Exercise description —
Copy out, word for word, the part of the records that begins with the line containing "Image resolution: width=772" and ends with the line containing "pos(409,377)", including both of those lines.

Extracted data —
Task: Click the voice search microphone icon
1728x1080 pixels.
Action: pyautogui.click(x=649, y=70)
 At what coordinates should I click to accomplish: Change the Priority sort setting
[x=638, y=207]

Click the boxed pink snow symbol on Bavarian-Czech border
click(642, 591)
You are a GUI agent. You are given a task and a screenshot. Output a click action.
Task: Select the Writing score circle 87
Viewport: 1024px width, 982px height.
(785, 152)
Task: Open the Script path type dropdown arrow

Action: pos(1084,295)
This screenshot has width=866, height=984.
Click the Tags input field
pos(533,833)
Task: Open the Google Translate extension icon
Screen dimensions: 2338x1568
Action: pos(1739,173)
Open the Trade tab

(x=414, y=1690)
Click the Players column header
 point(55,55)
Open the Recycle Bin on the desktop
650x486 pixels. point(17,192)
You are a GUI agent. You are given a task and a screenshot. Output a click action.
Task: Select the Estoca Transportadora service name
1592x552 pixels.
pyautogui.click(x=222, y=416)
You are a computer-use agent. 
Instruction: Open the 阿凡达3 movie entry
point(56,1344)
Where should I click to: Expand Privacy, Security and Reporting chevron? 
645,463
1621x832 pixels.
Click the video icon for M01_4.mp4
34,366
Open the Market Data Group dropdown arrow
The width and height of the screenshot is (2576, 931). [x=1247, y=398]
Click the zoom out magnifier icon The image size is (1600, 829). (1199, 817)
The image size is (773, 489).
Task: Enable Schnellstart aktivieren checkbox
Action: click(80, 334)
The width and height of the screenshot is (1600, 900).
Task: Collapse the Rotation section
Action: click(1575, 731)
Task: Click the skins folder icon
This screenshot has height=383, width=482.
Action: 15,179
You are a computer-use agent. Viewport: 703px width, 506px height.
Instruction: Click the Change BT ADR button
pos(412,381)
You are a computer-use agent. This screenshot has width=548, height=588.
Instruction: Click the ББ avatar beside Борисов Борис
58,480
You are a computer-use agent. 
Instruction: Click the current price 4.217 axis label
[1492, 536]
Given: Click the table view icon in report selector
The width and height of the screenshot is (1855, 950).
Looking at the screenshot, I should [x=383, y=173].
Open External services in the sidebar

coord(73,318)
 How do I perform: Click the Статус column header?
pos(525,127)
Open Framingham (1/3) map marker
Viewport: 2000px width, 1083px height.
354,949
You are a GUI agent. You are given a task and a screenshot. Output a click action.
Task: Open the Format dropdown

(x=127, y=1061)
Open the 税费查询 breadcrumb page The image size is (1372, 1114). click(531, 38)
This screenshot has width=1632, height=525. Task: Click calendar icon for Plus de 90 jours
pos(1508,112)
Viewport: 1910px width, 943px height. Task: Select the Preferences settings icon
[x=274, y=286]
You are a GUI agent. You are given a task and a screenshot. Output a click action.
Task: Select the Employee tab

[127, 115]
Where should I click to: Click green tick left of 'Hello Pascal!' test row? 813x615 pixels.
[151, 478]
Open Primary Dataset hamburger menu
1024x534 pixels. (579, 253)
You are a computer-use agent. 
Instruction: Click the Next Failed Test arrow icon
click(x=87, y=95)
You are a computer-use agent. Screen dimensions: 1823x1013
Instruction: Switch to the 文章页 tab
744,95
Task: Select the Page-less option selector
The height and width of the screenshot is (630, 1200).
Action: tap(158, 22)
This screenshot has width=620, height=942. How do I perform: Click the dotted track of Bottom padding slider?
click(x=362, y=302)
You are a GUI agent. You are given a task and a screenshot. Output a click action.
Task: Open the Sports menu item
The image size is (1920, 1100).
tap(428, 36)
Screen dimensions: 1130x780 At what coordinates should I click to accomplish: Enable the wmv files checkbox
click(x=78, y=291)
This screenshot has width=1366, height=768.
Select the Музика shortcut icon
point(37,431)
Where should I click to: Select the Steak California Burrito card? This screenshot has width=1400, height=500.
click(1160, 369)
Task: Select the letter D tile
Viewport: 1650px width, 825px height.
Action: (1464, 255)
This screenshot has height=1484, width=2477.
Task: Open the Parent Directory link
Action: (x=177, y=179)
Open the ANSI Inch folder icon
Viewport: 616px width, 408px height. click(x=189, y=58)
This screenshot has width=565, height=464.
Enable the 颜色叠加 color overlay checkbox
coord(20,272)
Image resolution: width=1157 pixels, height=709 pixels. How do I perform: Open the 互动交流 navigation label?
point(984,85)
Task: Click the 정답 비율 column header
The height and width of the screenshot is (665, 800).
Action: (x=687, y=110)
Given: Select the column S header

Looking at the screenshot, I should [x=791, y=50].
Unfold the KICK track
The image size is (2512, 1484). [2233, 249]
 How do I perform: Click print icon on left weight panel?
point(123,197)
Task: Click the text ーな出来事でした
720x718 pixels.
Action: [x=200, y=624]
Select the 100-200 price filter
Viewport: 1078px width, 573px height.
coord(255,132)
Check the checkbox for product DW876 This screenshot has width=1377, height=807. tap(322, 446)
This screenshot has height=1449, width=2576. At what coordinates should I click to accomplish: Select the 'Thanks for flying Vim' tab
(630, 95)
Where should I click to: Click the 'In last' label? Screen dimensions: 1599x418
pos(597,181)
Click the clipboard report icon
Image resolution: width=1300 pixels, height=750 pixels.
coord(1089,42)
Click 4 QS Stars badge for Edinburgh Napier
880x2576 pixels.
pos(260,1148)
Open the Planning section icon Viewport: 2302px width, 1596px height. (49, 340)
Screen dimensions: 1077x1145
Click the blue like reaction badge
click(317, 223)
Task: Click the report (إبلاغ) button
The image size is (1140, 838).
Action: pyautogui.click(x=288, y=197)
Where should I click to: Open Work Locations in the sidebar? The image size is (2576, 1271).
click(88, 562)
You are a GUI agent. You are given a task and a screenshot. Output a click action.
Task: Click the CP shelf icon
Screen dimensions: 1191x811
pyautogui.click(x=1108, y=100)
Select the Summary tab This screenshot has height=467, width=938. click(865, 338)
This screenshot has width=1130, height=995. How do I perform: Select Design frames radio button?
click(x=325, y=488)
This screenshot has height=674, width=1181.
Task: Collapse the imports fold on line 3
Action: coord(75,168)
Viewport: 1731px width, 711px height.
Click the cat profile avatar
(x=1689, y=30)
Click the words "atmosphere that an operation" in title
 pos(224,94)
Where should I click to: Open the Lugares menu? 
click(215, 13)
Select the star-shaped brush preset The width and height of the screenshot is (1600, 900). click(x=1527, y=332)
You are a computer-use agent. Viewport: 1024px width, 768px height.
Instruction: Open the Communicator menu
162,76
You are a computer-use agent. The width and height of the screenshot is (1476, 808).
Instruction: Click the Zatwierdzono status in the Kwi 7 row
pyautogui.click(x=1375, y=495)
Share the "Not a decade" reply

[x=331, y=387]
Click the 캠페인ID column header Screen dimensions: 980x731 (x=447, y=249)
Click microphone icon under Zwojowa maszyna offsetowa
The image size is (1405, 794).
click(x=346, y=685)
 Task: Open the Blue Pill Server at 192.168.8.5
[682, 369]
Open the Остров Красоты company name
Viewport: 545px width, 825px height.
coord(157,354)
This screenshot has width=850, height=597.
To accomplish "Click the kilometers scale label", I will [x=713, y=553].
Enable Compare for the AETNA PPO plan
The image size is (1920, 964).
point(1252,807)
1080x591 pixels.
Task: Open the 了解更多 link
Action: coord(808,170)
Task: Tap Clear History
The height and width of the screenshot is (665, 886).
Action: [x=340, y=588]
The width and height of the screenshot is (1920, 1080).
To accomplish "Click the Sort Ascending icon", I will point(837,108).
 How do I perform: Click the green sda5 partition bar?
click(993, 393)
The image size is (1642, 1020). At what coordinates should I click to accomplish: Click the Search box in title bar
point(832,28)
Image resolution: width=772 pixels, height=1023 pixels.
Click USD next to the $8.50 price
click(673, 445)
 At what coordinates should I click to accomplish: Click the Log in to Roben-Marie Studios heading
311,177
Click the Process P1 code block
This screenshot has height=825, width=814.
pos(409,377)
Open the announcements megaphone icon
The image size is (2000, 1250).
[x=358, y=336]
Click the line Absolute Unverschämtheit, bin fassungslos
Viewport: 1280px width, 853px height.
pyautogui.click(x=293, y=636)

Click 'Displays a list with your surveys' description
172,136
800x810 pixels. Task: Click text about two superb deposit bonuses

Reply —
Image resolution: width=772 pixels, height=1023 pixels.
Click USD next to the $8.50 price
click(673, 445)
 At what coordinates should I click to accomplish: Click the Log in to Roben-Marie Studios heading
311,177
Click the Process P1 code block
This screenshot has height=825, width=814.
pos(409,377)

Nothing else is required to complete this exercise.